Never skip Kops/Kubernetes version: Always upgrade incrementally and never skip a version (no matter what other people say somewhere claiming the opposite)! Don’t upgrade from 1.10 to 1.13 lets say or risk a broken cluster! The above mentioned 1.12 version is a good example of what you might miss. You will miss some important change(s) introduced somewhere along the line that Kops needs to apply, your upgrade will fail leaving you with no masters and no cluster at all. Instead upgrade incrementally, go to 1.11 first then 1.12 and finally 1.13. You can get lucky once, but believe me you just got lucky and that’s all, don’t take that as a regular way to upgrade. The next time you will not be so lucky.
Always use matching version of Kops: Even the smallest change of the Kops minor version can have an impact! If you have created the cluster with 1.16.2 version then stick with it during the updates, i.e. don’t use the newer 1.16.3 that was released in the meantime or you might face an unpleasant surprise in form of Kops wanting to roll over your nodes. What happens is that they might have done some changes/fixes in 1.16.3 that impacts the instance user-data which in turn needs you to roll over the cluster. That much of that small, no impact change to the Security Group you wanted to make. Goes without saying that this is a big no-no in case of mixing major versions except if you are upgrading the cluster of course. My rule of thumb is: use Kops version that matches the Kubernetes version you are installing.
Cut down custom changes to minimum: Or not at all if possible.

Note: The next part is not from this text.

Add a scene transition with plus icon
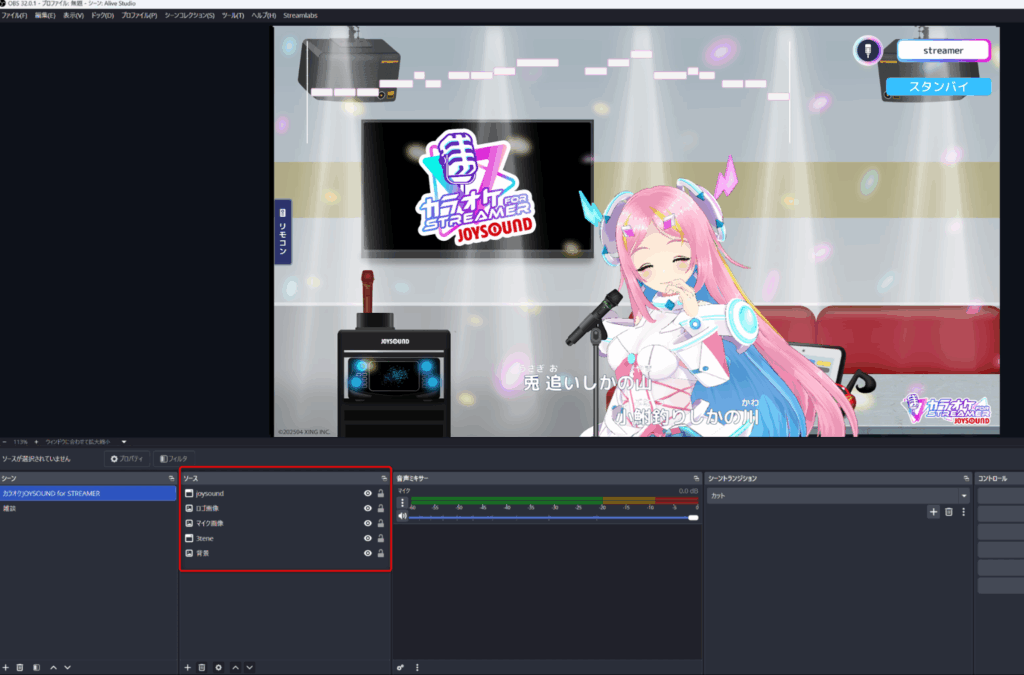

Let the Kops team do the heavy lifting for you and come up with a sane and heavily tested configuration they set by default for the cluster. Otherwise you have to keep an eye on those custom changes and keep making manual updates yourself for the lifetime of the cluster and risk broken upgrades in case you fail to do so.

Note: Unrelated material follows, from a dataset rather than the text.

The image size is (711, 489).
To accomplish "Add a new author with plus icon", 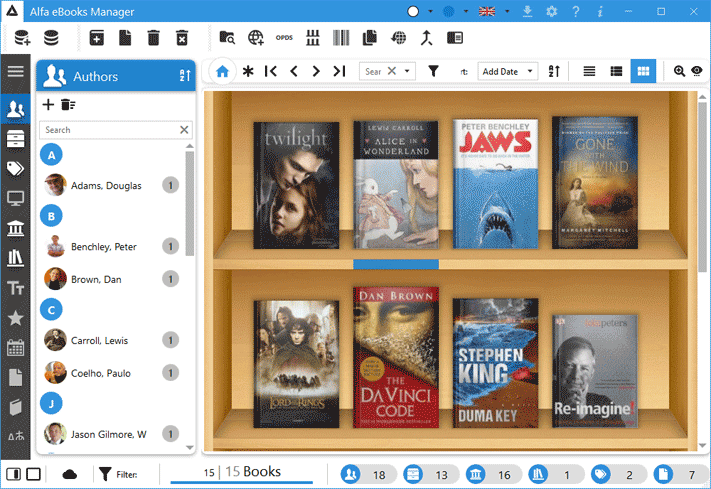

Read the Kops output: Always read the Kops output during upgrades and make sure you understand the changes that are about to happen before you add that
Log the changes made by Kops: Try to log the Kops output during the upgrade to keep track of the changes. It can help troubleshooting later by you or someone else in case of issues.
For me Kops has shown to be a indispensable tool in managing Kubernetes clusters in AWS. Being a “one-man-team” for a long time I would have never done it without Kops and am endlessly grateful for Kops doing the heavy lifting as much as possible instead of me staying on top of all the features across Kubernetes. For a fast moving project like Kubernetes this task is practically impossible for a single person to manage. The project documentation has very much improved with time so RTFM, no excuses. And there is also the
#kops-users Slack channel of course with a supportive and friendly community that is a joy to be a member of.